▶ Exercise instructions
These entries are to be set down again exactly.

▶ The records
===
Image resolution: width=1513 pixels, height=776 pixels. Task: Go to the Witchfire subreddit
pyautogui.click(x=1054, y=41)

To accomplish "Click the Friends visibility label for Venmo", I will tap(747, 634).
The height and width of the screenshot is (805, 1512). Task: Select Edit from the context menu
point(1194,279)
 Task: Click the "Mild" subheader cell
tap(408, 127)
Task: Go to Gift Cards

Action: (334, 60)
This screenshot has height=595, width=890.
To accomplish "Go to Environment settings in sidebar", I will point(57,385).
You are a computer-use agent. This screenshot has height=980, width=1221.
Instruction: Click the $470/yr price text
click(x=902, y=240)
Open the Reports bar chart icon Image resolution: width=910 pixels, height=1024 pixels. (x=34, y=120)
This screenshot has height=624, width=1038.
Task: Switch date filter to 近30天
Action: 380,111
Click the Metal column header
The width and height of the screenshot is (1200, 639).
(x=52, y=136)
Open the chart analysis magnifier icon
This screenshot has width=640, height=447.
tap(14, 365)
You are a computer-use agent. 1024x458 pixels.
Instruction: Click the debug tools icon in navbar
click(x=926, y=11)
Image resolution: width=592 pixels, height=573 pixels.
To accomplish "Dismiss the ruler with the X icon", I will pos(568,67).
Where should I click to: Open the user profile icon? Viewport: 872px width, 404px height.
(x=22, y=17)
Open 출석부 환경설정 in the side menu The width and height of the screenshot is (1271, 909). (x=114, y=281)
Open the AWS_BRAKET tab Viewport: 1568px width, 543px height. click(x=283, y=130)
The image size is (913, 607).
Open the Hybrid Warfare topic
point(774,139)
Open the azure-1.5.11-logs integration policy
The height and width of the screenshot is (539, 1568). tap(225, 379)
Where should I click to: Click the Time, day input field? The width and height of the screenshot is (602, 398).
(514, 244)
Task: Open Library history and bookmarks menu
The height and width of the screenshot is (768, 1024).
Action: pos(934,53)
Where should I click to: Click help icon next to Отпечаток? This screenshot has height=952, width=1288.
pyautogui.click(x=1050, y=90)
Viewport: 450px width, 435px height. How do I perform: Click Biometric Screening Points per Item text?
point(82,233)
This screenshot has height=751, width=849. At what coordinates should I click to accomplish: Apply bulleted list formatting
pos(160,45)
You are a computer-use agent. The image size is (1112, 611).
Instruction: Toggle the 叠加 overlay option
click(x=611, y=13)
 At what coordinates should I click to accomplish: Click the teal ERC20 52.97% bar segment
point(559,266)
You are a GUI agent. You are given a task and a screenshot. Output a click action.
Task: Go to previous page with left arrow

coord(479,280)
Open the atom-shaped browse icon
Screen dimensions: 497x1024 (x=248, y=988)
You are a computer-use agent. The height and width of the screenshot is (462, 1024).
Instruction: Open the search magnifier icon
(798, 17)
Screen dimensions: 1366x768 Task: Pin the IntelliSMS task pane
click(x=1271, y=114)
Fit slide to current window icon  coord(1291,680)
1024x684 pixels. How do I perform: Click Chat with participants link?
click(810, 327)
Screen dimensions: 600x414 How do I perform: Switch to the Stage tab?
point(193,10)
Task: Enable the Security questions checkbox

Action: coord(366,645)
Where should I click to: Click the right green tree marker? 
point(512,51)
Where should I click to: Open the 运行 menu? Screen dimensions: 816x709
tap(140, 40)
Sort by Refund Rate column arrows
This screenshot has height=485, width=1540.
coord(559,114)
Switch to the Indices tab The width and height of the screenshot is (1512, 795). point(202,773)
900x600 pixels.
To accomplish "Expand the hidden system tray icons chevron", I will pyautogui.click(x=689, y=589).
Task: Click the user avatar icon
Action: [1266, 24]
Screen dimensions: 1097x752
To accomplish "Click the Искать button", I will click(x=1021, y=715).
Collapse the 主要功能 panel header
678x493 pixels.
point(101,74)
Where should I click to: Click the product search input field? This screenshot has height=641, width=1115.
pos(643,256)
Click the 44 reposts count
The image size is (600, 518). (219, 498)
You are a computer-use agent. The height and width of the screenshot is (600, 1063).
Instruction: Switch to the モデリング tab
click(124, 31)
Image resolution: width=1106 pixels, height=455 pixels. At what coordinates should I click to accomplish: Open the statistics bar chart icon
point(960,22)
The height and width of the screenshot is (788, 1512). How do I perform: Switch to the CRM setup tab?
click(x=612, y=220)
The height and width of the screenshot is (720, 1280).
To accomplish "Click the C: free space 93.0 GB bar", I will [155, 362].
===
▶ Answer for the task
Image resolution: width=1513 pixels, height=776 pixels. Task: Go to the Witchfire subreddit
pyautogui.click(x=1054, y=41)

To accomplish "Click the Friends visibility label for Venmo", I will tap(747, 634).
The height and width of the screenshot is (805, 1512). Task: Select Edit from the context menu
point(1194,279)
 Task: Click the "Mild" subheader cell
tap(408, 127)
Task: Go to Gift Cards

Action: (334, 60)
This screenshot has height=595, width=890.
To accomplish "Go to Environment settings in sidebar", I will point(57,385).
You are a computer-use agent. This screenshot has height=980, width=1221.
Instruction: Click the $470/yr price text
click(x=902, y=240)
Open the Reports bar chart icon Image resolution: width=910 pixels, height=1024 pixels. (x=34, y=120)
This screenshot has height=624, width=1038.
Task: Switch date filter to 近30天
Action: 380,111
Click the Metal column header
The width and height of the screenshot is (1200, 639).
(x=52, y=136)
Open the chart analysis magnifier icon
This screenshot has width=640, height=447.
tap(14, 365)
You are a computer-use agent. 1024x458 pixels.
Instruction: Click the debug tools icon in navbar
click(x=926, y=11)
Image resolution: width=592 pixels, height=573 pixels.
To accomplish "Dismiss the ruler with the X icon", I will pos(568,67).
Where should I click to: Open the user profile icon? Viewport: 872px width, 404px height.
(x=22, y=17)
Open 출석부 환경설정 in the side menu The width and height of the screenshot is (1271, 909). (x=114, y=281)
Open the AWS_BRAKET tab Viewport: 1568px width, 543px height. click(x=283, y=130)
The image size is (913, 607).
Open the Hybrid Warfare topic
point(774,139)
Open the azure-1.5.11-logs integration policy
The height and width of the screenshot is (539, 1568). tap(225, 379)
Where should I click to: Click the Time, day input field? The width and height of the screenshot is (602, 398).
(514, 244)
Task: Open Library history and bookmarks menu
The height and width of the screenshot is (768, 1024).
Action: pos(934,53)
Where should I click to: Click help icon next to Отпечаток? This screenshot has height=952, width=1288.
pyautogui.click(x=1050, y=90)
Viewport: 450px width, 435px height. How do I perform: Click Biometric Screening Points per Item text?
point(82,233)
This screenshot has height=751, width=849. At what coordinates should I click to accomplish: Apply bulleted list formatting
pos(160,45)
You are a computer-use agent. The image size is (1112, 611).
Instruction: Toggle the 叠加 overlay option
click(x=611, y=13)
 At what coordinates should I click to accomplish: Click the teal ERC20 52.97% bar segment
point(559,266)
You are a GUI agent. You are given a task and a screenshot. Output a click action.
Task: Go to previous page with left arrow

coord(479,280)
Open the atom-shaped browse icon
Screen dimensions: 497x1024 (x=248, y=988)
You are a computer-use agent. The height and width of the screenshot is (462, 1024).
Instruction: Open the search magnifier icon
(798, 17)
Screen dimensions: 1366x768 Task: Pin the IntelliSMS task pane
click(x=1271, y=114)
Fit slide to current window icon  coord(1291,680)
1024x684 pixels. How do I perform: Click Chat with participants link?
click(810, 327)
Screen dimensions: 600x414 How do I perform: Switch to the Stage tab?
point(193,10)
Task: Enable the Security questions checkbox

Action: coord(366,645)
Where should I click to: Click the right green tree marker? 
point(512,51)
Where should I click to: Open the 运行 menu? Screen dimensions: 816x709
tap(140, 40)
Sort by Refund Rate column arrows
This screenshot has height=485, width=1540.
coord(559,114)
Switch to the Indices tab The width and height of the screenshot is (1512, 795). point(202,773)
900x600 pixels.
To accomplish "Expand the hidden system tray icons chevron", I will pyautogui.click(x=689, y=589).
Task: Click the user avatar icon
Action: [1266, 24]
Screen dimensions: 1097x752
To accomplish "Click the Искать button", I will click(x=1021, y=715).
Collapse the 主要功能 panel header
678x493 pixels.
point(101,74)
Where should I click to: Click the product search input field? This screenshot has height=641, width=1115.
pos(643,256)
Click the 44 reposts count
The image size is (600, 518). (219, 498)
You are a computer-use agent. The height and width of the screenshot is (600, 1063).
Instruction: Switch to the モデリング tab
click(124, 31)
Image resolution: width=1106 pixels, height=455 pixels. At what coordinates should I click to accomplish: Open the statistics bar chart icon
point(960,22)
The height and width of the screenshot is (788, 1512). How do I perform: Switch to the CRM setup tab?
click(x=612, y=220)
The height and width of the screenshot is (720, 1280).
To accomplish "Click the C: free space 93.0 GB bar", I will [155, 362].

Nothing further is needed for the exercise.